For problems 1 to 6, use the Olympic dataset. You can get that from [here](https://drive.google.com/file/d/1EGIRBkbQGByJPvCqDtxtTnXv93oGunFp/view?usp=share_link).

**Column description:**
1. ID -> ID of every records to our dataset. It has integer datatype.
2. Name -> Name of the athletes.
3. Sex -> Gender of the athletes.
4. Height -> Height of the athletes
5. Weight -> Weight of the athletes
6. NOC -> In which country, the athletes belong to. This is actually the country code.
7. Year -> In which year, the athlete has participated
8. Sport -> What is the sport name in which the athlete participated.
9. Event -> Event name of the sport
10. Medal -> Which medal the athlege got.
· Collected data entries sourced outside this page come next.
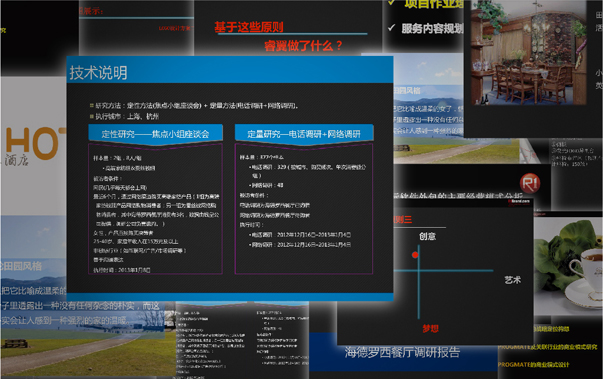Viewport: 603px width, 379px height.
Task: Click the 基于这些原则 red heading
Action: [249, 27]
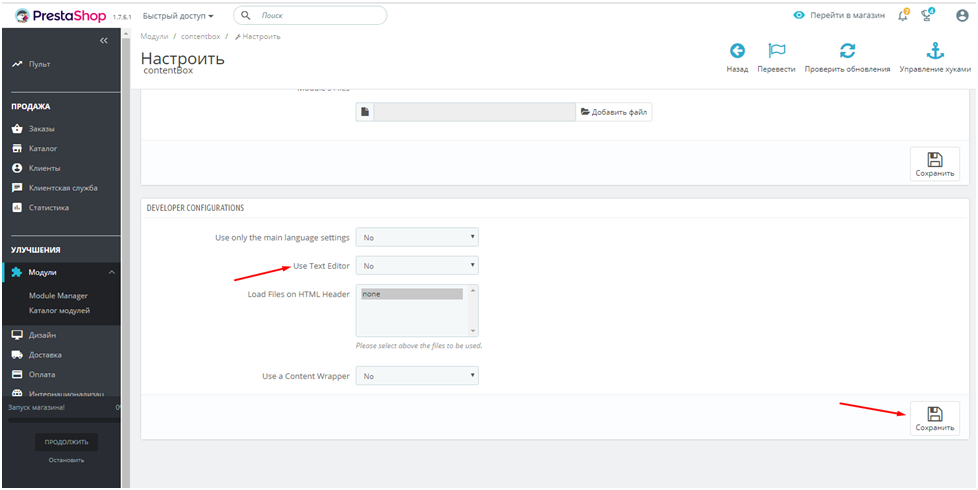This screenshot has height=490, width=978.
Task: Open the Use Text Editor dropdown
Action: 417,266
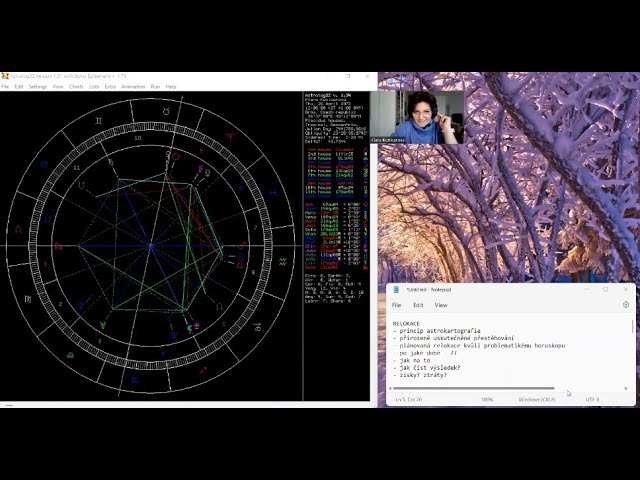Click the Astrolog32 title bar icon
Image resolution: width=640 pixels, height=480 pixels.
click(x=5, y=76)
If the athlete did not get any medal then this cell is blank.
11. country -> The name of the country.

### Problem 1

Display the names of athletes who won a gold medal in the 2008 Olympics and whose height is greater than the average height of all athletes in the 2008 Olympics.


### Problem 2

Display the names of athletes who won a medal in the sport of basketball in the 2016 Olympics and whose weight is less than the average weight of all athletes who won a medal in the 2016 Olympics.



### Problem 3

Display the names of all athletes who have won a medal in the sport of swimming in both the 2008 and 2016 Olympics.



### Problem 4

Display the names of all countries that have won more than 50 medals in a single year.



### Problem 5

Display the names of all athletes who have won medals in more than one sport in the same year.



### Problem 6

What is the average weight difference between male and female athletes in the Olympics who have won a medal in the same event?

In [None]:
-- 1
select * from subquery_task.olympic
where Year=2008 and
Medal='Gold' and
Height>(select avg(Height) from olympic where Year=2008);


-- 2
select * from olympic
where Year=2016 and
Sport='Basketball' and
Medal is not null and
Height < (select avg(Height) from olympic where Year=2016
and Medal is not null);

-- 3
select * from olympic
where Sport='Swimming' and
Year in (2008,2016) and
Medal is not null;

-- 4
select country,Year,count(*) from olympic
where  Medal is not null and country is not null
group by country,Year
having count(*) > 50
order by Year,country;

-- 5
select distinct name from olympic
where ID in (select distinct ID from olympic
     where Medal is not null
     group by ID,Year,Sport
     having count(Medal) > 1
     order by Count(Medal) desc);



-- 6
WITH result AS (
	SELECT * FROM subquery_task.olympic
	WHERE Medal IS NOT NULL
)
SELECT AVG(A.Weight - B.Weight) FROM result A
JOIN result B
ON A.Event = B.Event
ANd A.Sex != B.Sex;








## Problem 7 - 10

Use the health insurance dataset. You can get the dataset as well as the description of the dataset [here](https://www.kaggle.com/datasets/thedevastator/insurance-claim-analysis-demographic-and-health).

### Problem 7

How many patients have claimed more than the average claim amount for patients who are smokers and have at least one child, and belong to the southeast region?


### Problem 8

How many patients have claimed more than the average claim amount for patients who are not smokers and have a BMI greater than the average BMI for patients who have at least one child?



### Problem 9

How many patients have claimed more than the average claim amount for patients who have a BMI greater than the average BMI for patients who are diabetic, have at least one child, and are from the southwest region?


### Problem 10:

What is the difference in the average claim amount between patients who are smokers and patients who are non-smokers, and have the same BMI and number of children?

In [None]:
-- 7
select count(Claim) from campusx.insurance_data
where claim > (select avg(Claim) from insurance_data
            where smoker='Yes' and
            region='southwest' and
            children >=1);

-- 8
select count(Claim) from insurance_data
where Claim > (select avg(Claim) from insurance_data
              where smoker='No' and
              bmi > (select avg(bmi) from insurance_data
              where children >=1));

-- 9
select count(Claim) from insurance_data
where Claim > (select avg(Claim) from insurance_data
            where bmi > (select avg(bmi) from insurance_data
              where children >=1 and
              diabetic='Yes' and
              region='southwest'));


-- 10
select avg(A.Claim- B.Claim) as 'avg_claim' from insurance_data A
join insurance_data B
on A.bmi=B.bmi
and A.smoker!=B.smoker
and A.children=B.children;